そしてもう一つ。彼は裕福でなかった。だが、頭が良かったため、公立ではなく私立の特待制度でここにきたのである。未だに成績優秀、その上スポーツもできるため、少しの悪さは先生たちも目を瞑るのだ。
彼にできないことはほとんどなかった。
「ジャクソン、ジェボム、ジニョン学食行こー」
「おう!飯飯!!」
そしていつも隣で騒がしいのがジャクソン。マークと学校の中では最も仲が良く、マークの事情を全て知り、理解してくれる人だ。
「今日は何にするの?」
常に冷静沈着、落ち着いているのがジニョン。ジャクソンとは全く対照的だ。そして黙ってついてくるのがジェボム。彼はかなり無口だ。自分の好きなことになると情熱を注ぐが、それ以外は興味なしといったところだろうか。
性格が全く違うはずの四人だが、
いつの間にか仲良くなっていたらしい。
カフェテリアに行くと、何故か人だかりができていた。マークは何か気になってそちらを見ると、その奥にユギョムの姿が見えた。
「なんだあれ?」
ジャクソンは目をひん剥いてそちらを見る。
「ほら、えーっと、キムユギョムだよ。」
「あぁ!あの大企業の息子の!」
「そうだったねー」
マークはユギョムの事があまり好きではなかった。話したことも無ければ、声も聞いたことも無いけれど。

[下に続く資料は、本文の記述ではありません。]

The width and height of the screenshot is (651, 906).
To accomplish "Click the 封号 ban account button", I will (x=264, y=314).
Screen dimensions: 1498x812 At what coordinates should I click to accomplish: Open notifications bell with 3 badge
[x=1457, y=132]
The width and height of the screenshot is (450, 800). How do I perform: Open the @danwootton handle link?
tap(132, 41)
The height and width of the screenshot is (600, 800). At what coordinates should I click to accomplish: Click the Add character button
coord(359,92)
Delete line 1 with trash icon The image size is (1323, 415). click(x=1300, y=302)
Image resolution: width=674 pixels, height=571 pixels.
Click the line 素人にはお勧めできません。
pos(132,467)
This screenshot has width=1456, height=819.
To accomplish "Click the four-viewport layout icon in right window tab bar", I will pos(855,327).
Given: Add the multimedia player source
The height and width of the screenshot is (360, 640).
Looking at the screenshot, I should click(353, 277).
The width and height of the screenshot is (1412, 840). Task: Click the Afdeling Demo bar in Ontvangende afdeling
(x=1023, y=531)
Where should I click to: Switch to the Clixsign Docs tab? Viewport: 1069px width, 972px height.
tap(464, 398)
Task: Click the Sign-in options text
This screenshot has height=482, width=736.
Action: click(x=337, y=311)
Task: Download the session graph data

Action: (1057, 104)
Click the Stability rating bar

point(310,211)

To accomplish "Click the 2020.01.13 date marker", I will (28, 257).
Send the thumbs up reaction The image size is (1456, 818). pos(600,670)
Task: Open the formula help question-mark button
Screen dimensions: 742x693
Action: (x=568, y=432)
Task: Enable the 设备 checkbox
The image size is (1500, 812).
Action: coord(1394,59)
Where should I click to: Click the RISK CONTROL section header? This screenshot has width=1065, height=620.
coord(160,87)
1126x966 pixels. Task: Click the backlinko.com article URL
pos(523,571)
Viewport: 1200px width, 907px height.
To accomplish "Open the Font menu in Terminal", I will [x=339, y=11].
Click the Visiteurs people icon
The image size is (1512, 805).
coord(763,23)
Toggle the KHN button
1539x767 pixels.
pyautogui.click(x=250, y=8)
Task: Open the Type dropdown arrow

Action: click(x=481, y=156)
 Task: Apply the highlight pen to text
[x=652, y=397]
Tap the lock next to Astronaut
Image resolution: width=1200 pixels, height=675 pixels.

この学校は金持ちが多いが、特にユギョムは裕福な生活を送っていて、何不自由ない生活を送って来たように見えたからだ。
今まで苦労してきたマークにとって、それが気に食わなかった。
その人だかりをよけようと思っても、食堂のカウンターにはたどり着けない。仕方なく彼女たちにはとっておきのキラースマイルを向ける。
「ちょっとごめん、通りたいからどいてくれる?」
その声を聴いた途端にザァっと開く道。ありがとう、と一言言ってその道を歩く。ユギョムはマークに向かって小さな声でお礼を言った。
中等部から入って来たばかりの割には高い身長。ふわふわしている髪の毛、少し幼さが残る顔立ちだが、整っている。そんなユギョムを見て、一瞬マークは立ち止まったが、いいえ、と素っ気なく返事をしてスタスタとその場所を去る。
この瞬間に、ユギョムは妙な気持ちになった。
変に鼓動が高鳴り、息が苦しい。
「どうしたの?ユギョム?」
べムべムは不思議そうにユギョムに問う。
「あ、ううん、何でもないよ」
べムべムとヨンジェは顔を見合わせ不思議そうに首をかしげたが、ま、いっか。と、今日食べるランチセットを選びだした。
ユギョムはその感情の発端が何か知らない。
そしてその感情の事を何と呼ぶのかも。
彼にはまだわかるはずが無かった。